- GIVEN PASSAGE
= Beginning of Section =

As an international learning phenomenon, nothing comes close to the study of English. At any given moment, untold millions are studying the language. Some do so to integrate into British, Canadian, American, Australian or New Zealand life. Others hope to get a higher-paying job in a tourist resort in Phuket, say. And still others want only to benefit from the increasing mobility this language offers to travellers bound for Southeast Asia or virtually any other international destination.

Languages at Risk: At the other end of the spectrum from English are the world’s tribal languages. Most of these tongues - more than six thousand in number - are in steep decline. The process has been well documented. First, decreasing numbers of children learn the language. It becomes endangered when the youngest speakers are young adults. A language is seriously endangered when the youngest speakers have reached or passed middle age. And it is moribund when only a few moribund speakers are left. Then comes extinction.

Using Thailand as an example, one language, Phalok, is already moribund. Four other obscure languages – Bisu, Mlabri, Myu and Lavua – are in earlier stages of decline.

Every year the deaths of old people reduce the already small numbers of speakers of many marginal languages. Meanwhile, these tongues carry on in the fringes of most societies, with few advocates for their preservation. Obscure texts by linguists may preserve their grammar and vocabulary, but there is no likelihood that these languages will repeat Hebrew’s achievement, and rise alive from the tombs of dead languages.

Is this important? The followers of Chomsky would say "no", since the underlying idea behind universal grammar is that everybody speaks the same language. Most field linguists, however, believe that linguistic diversity represents a common good for mankind. According to the 2001 edition,
every language reflects a unique world-view and culture complex mirroring the manner in which a speech community has resolved its problems in dealing with the world, and has formulated its thinking, philosophy and understanding of the world around it.


The Status of Thai: Between these two extremes is the Thai language, which epitomises the development of national languages during the years since English began to take over the world. Thailand’s present dynasty was founded in the years after 1767, when Burma destroyed and looted the kingdom of Ayuthaya and its vassals.

= End of Section =

- SUPPLIED RECORDS
= Beginning of Section =

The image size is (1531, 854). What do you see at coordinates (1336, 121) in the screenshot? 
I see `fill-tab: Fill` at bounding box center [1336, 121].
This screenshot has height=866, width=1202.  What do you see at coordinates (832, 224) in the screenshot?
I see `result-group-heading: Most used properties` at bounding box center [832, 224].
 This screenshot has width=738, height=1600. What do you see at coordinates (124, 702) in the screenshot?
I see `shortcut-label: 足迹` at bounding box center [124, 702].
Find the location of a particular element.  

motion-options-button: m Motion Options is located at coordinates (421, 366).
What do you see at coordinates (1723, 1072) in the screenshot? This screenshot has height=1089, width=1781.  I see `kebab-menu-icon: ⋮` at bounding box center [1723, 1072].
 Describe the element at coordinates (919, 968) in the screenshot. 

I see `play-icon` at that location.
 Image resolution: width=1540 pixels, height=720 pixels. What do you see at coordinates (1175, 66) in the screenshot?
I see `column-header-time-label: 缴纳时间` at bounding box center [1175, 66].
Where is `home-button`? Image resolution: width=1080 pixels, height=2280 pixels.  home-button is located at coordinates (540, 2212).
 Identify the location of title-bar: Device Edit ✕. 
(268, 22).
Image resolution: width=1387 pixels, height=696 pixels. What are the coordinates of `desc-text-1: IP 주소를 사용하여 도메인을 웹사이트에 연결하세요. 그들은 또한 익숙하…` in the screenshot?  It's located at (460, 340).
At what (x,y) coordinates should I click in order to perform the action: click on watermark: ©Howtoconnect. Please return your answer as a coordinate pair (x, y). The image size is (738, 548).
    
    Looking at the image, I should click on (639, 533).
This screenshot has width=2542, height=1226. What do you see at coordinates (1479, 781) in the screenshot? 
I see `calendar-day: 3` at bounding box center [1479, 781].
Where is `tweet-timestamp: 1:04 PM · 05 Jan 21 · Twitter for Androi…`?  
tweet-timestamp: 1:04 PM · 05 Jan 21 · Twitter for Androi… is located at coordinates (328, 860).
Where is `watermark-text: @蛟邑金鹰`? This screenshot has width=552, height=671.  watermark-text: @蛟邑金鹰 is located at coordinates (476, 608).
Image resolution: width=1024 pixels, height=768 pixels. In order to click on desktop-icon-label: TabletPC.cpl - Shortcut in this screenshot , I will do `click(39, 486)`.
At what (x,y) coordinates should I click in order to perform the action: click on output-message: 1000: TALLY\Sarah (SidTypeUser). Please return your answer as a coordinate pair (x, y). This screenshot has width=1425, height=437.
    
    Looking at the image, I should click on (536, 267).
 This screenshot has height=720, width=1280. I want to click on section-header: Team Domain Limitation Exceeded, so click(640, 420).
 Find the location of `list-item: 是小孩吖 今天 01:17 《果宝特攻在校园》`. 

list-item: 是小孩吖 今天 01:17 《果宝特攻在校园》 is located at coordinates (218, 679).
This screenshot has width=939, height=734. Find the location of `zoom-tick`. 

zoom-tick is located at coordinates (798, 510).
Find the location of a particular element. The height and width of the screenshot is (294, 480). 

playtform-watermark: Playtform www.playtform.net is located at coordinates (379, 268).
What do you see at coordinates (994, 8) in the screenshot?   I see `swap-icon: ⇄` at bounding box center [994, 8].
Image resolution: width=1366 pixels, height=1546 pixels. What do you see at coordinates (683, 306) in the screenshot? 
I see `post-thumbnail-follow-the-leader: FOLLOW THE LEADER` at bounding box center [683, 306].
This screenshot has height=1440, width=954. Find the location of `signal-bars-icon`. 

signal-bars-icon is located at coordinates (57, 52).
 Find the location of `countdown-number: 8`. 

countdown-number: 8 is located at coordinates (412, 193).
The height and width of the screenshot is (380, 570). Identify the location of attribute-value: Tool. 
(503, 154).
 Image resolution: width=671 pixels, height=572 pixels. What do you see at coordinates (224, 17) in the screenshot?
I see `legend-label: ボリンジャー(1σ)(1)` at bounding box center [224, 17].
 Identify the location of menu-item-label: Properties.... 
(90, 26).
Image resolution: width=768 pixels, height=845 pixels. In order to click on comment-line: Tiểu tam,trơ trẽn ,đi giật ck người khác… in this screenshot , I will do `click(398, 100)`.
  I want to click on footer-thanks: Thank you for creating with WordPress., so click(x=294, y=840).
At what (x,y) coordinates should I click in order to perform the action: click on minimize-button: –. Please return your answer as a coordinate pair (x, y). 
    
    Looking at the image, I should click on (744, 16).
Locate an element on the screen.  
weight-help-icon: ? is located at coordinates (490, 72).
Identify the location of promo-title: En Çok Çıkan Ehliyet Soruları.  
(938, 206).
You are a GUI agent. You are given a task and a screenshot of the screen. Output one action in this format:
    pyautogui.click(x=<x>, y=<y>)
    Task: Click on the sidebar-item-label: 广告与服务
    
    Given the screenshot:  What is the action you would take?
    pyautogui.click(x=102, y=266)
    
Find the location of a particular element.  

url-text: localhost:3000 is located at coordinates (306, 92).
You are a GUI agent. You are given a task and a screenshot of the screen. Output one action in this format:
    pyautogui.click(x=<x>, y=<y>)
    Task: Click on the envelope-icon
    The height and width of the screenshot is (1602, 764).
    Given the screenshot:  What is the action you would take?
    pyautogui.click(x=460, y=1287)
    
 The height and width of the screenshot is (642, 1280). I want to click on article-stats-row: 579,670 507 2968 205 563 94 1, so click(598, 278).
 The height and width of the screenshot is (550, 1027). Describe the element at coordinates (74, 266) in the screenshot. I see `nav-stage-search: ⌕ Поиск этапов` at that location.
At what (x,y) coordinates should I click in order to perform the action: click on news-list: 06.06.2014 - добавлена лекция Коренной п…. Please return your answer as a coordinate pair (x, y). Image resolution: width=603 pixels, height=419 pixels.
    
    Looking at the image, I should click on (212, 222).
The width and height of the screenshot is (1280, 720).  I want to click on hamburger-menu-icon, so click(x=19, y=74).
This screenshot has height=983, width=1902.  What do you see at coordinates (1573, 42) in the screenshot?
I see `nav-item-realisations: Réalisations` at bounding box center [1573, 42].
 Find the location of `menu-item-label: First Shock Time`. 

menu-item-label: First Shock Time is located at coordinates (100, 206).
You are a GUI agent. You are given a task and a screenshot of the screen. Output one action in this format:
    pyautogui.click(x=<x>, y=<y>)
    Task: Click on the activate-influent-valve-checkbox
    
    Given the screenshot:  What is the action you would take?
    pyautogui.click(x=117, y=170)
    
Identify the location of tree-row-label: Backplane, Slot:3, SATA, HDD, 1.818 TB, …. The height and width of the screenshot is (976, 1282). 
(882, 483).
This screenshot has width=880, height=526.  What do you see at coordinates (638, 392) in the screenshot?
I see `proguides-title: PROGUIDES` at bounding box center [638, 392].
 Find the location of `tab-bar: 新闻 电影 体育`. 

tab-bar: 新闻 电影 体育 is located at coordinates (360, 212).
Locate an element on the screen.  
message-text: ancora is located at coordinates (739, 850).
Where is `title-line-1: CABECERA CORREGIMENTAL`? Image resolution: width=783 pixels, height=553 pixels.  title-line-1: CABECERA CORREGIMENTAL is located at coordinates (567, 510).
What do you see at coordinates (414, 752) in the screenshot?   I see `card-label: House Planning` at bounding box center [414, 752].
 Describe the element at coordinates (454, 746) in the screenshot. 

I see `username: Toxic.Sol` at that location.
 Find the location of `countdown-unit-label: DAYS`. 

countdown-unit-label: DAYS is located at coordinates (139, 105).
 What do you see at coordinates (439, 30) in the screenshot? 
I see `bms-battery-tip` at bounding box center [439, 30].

= End of Section =

- REQUIREMENT 1
In the passage on world languages, which language spoken in Thailand is described as already moribund?
- REQUIREMENT 2
List every language of Thailand that the passage on world languages names as being in decline.
- REQUIREMENT 3
Write the next paragraph of the passage on world languages, following on from its final sentence about the founding of Thailand's present dynasty.

- EXERCISE RESPONSE 1
Phalok

- EXERCISE RESPONSE 2
Phalok, Bisu, Mlabri, Myu, Lavua

- EXERCISE RESPONSE 3
As a resurgent Siam conquered Burmese armies and extended its domain, the new Chakri dynasty of kings found themselves heir to a much larger land, but one comprised of many peoples speaking many tongues. In Thailand’s far south, the people were Muslim, and the dominant language Malay. And in the mountains that dominate the landscape of northern Thailand, the rich fabric of hill tribes was woven with languages spoken in few other places in the world.

For most people living in valleys and on the plains the root language was Thai. However, there were so many variants that linguists have identified Thai dialects with six and even seven tones. Besides these tonal differences, dialects varied dramatically from region to region – and still do.

Speakers in Thailand’s northeast (Isaan) speak a language more like Lao (a Tai language spoken in Laos) than to central Thai. Along the Thai/Cambodian border, large numbers speak Khmer – another language still. In the new kingdom, even the scripts were different – the country’s north, for example, had a script that was widely used until the second half of the twentieth century.

From this Babel of tongues, Thailand has progressively developed the Thai language into an important national language: perhaps among the 20 most widely spoken languages on the planet. Through the tools of education, mass media and government influence and suasion, central Thai has developed into the national language.

At some level, it is spoken by most of the kingdom’s 63 million inhabitants, and only one script is now in common use. Thai is not much spoken outside the country, except to a small extent in adjacent countries – most of them (Myanmar, Laos, Cambodia) failed states.